Ваше задание: Перескажите списком абзац текста о «Последнем адресе», который начинается словами «Это война гражданского общества». Сохраните его главные факты.

Фрагмент документа:
______________________________
История 16 табличек «Последнего адреса», снятых по требованию трех жильцов по улице Рубинштейна, 23 в Санкт-Петербурге, – это на самом деле эпизод многовекторной гражданской войны, которая идет в России и раскалывает нацию.
Это война гражданского общества, отчаянно борющегося за восстановление сознательно ретушируемой исторической и частной памяти, с государством. «Последний адрес» – один из проектов, мешающих государству проводить официальную историческую политику не просто забвения преступлений сталинского режима, а противопоставления памяти о Великой Отечественной войне памяти о репрессиях. Погасить совсем этот проект как-то неловко и стыдно – уж очень массовым стал «Последний адрес». Перехватить, как был перехвачен властью и национализирован «Бессмертный полк», смысла нет: государству не выгодно акцентировать внимание на масштабе государственных же репрессий, оно уже «откупилось» от гражданского общества мемориалом на проспекте Сахарова в Москве, акцентировав внимание на слове «простить». Как на самом деле относится государство к памяти о репрессиях, оно продемонстрировало неутомимым разорением «Мемориала» штрафами и беспрецедентным для постсоветского времени, безоглядно мстительным ужесточением приговора Юрию Дмитриеву – он расплачивается за черепа Сандармоха.
______________________________
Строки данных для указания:
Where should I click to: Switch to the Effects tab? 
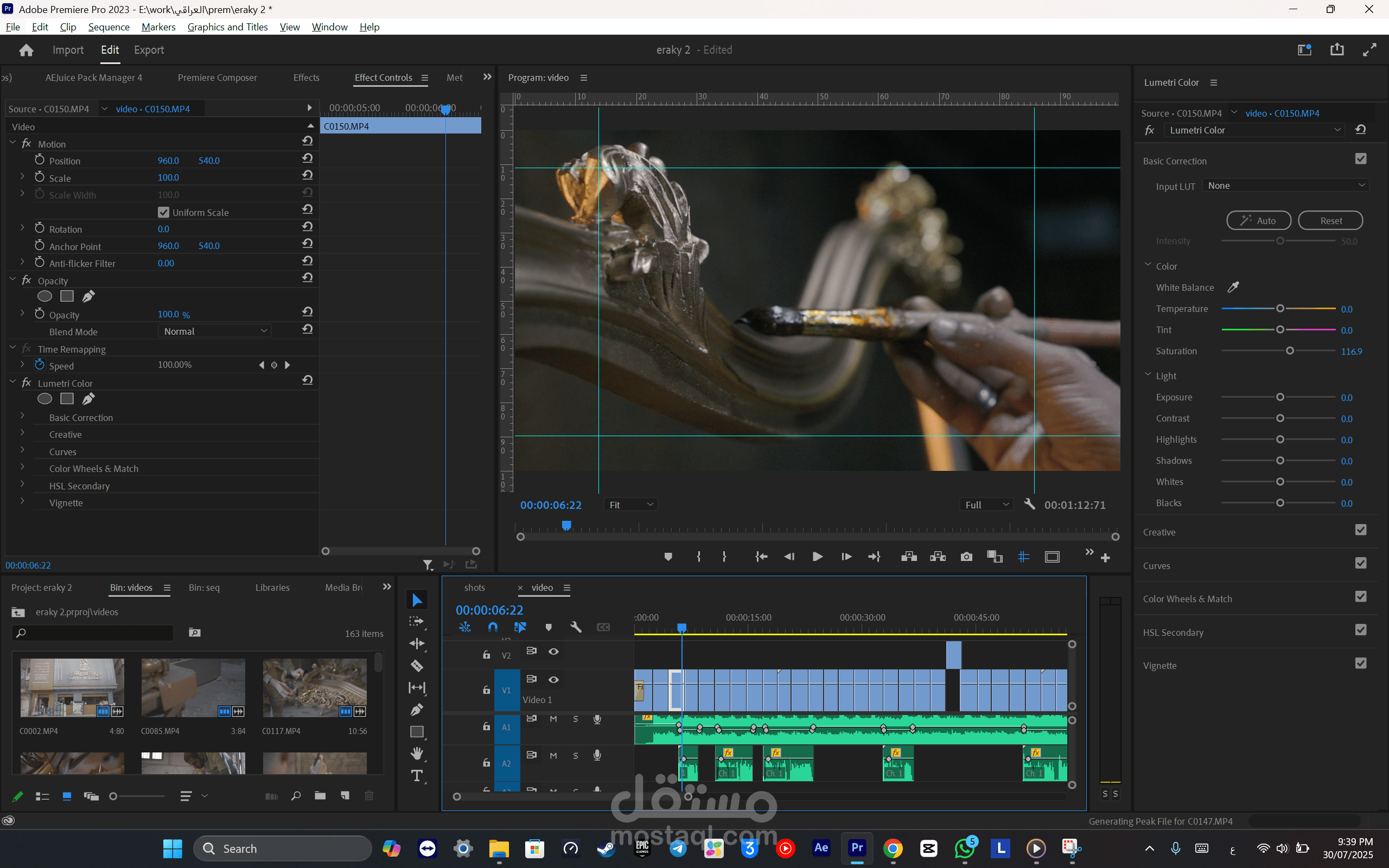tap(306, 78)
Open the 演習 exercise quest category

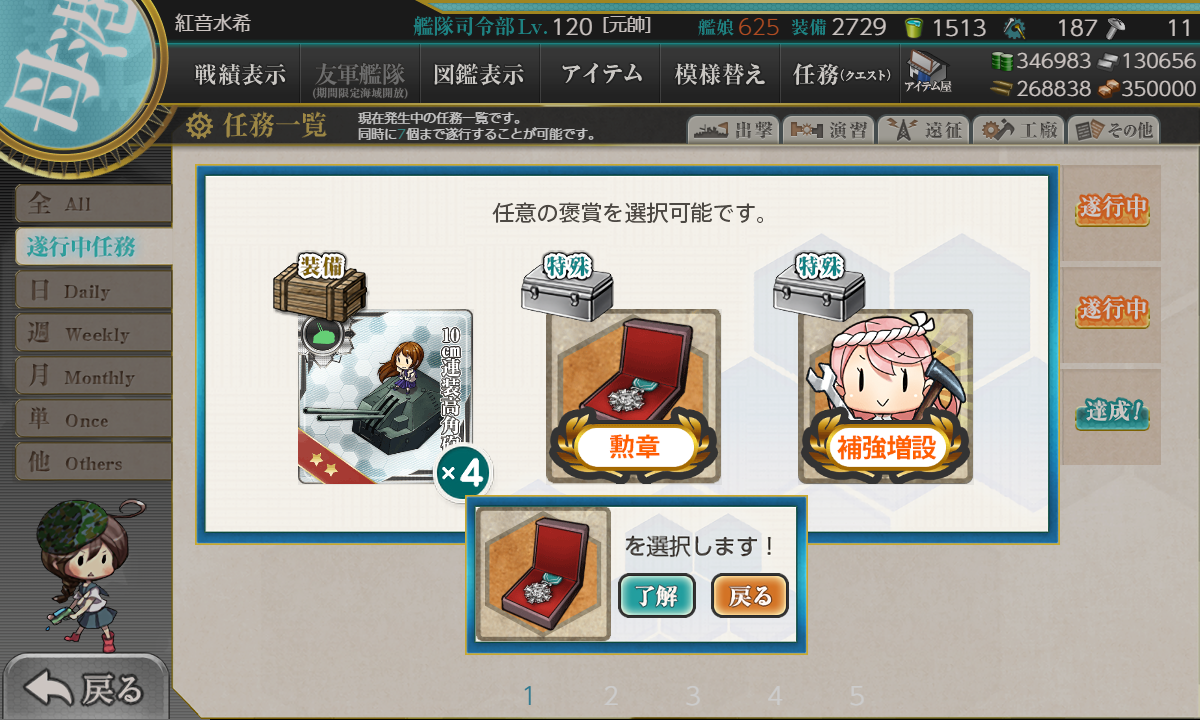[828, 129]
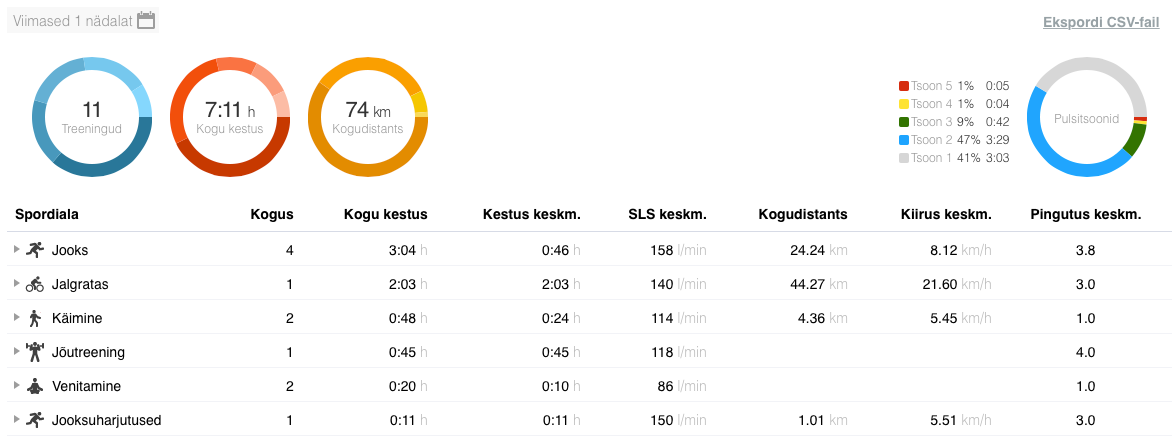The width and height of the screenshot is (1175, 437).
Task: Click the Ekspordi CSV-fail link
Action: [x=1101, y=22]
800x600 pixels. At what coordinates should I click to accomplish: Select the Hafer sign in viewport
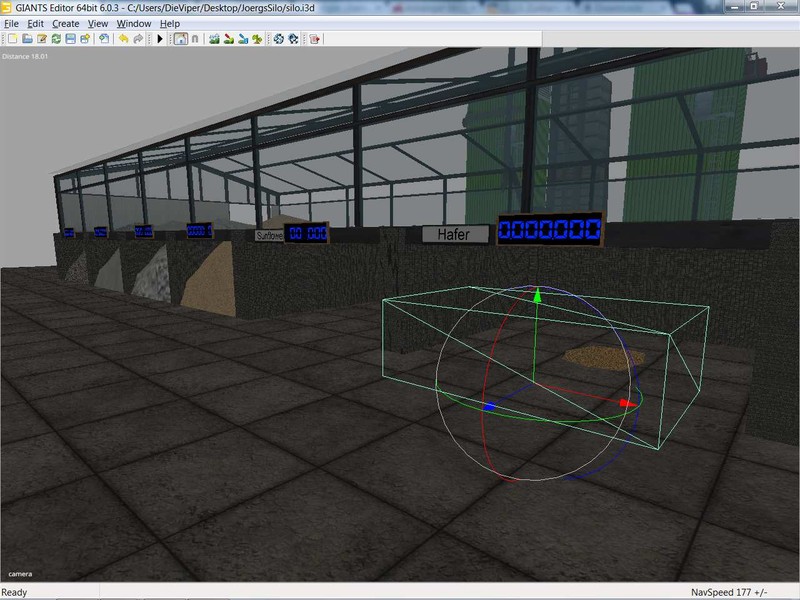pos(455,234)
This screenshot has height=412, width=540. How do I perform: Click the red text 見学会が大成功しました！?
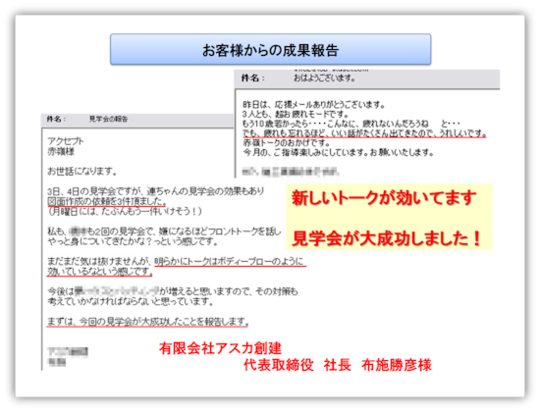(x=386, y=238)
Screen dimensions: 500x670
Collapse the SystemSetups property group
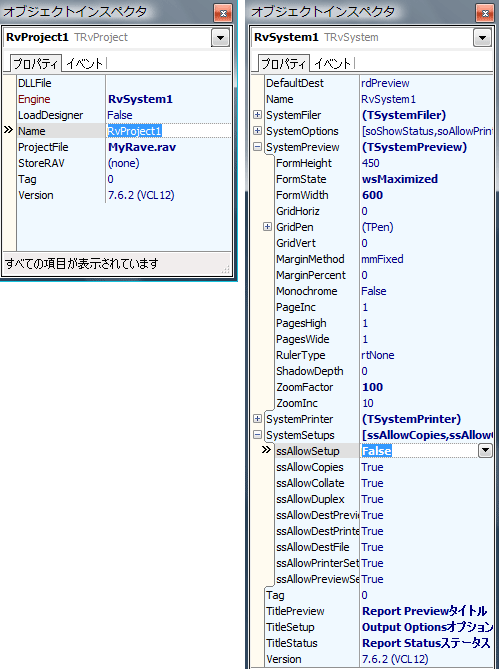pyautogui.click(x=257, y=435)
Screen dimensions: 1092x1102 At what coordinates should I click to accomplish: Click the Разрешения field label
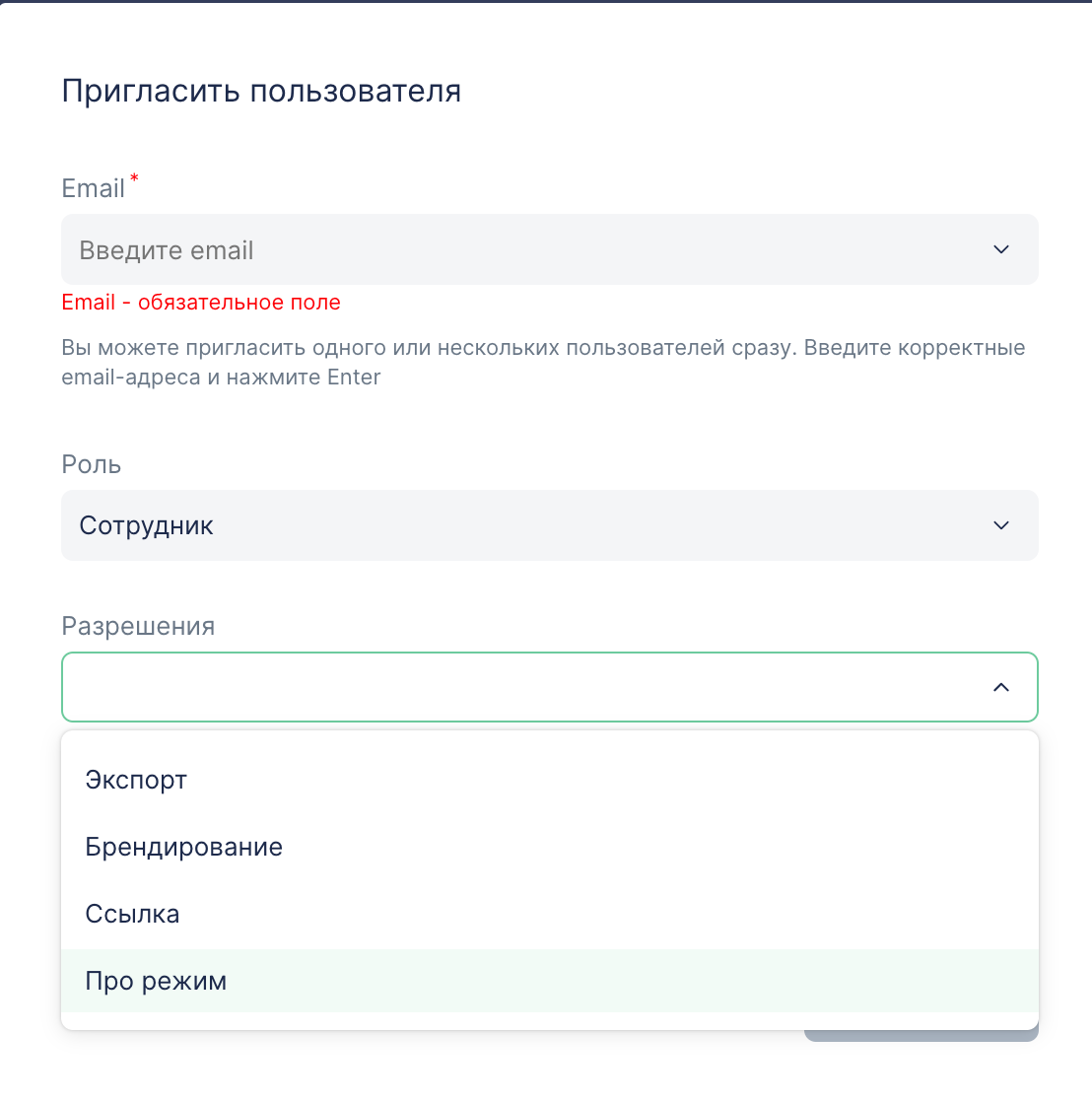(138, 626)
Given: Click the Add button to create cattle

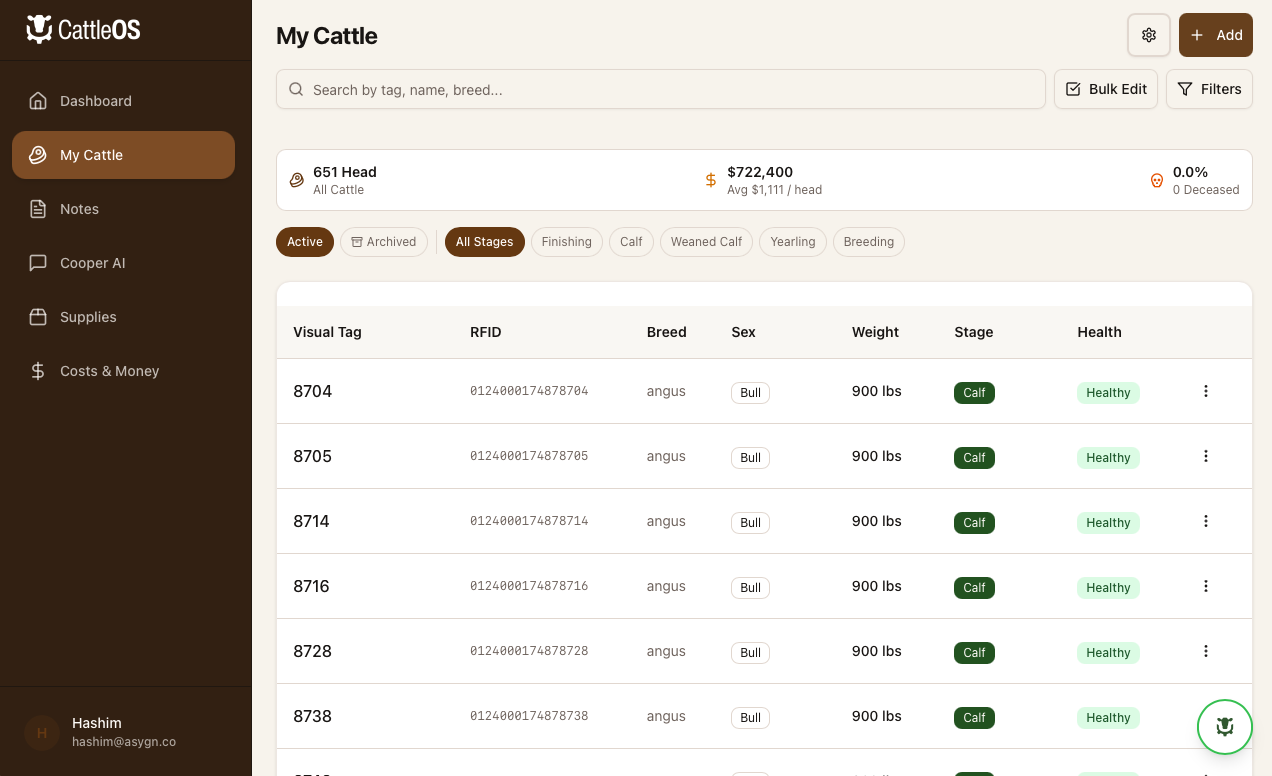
______________________________
Результат задания:
- Гражданское общество воюет с государством за восстановление исторической и частной памяти, которую сознательно ретушируют.
- «Последний адрес» мешает официальной политике: она не просто забывает преступления сталинского режима, а противопоставляет память о Великой Отечественной войне памяти о репрессиях.
- Погасить проект совсем неловко и стыдно, потому что он стал очень массовым.
- Перехватить его, как «Бессмертный полк», государству невыгодно: оно не хочет привлекать внимание к масштабу своих же репрессий.
- Государство уже «откупилось» мемориалом на проспекте Сахарова в Москве, сделав упор на слове «простить».
- Настоящее отношение власти видно по разорению «Мемориала» штрафами и по мстительному ужесточению приговора Юрию Дмитриеву, который расплачивается за черепа Сандармоха.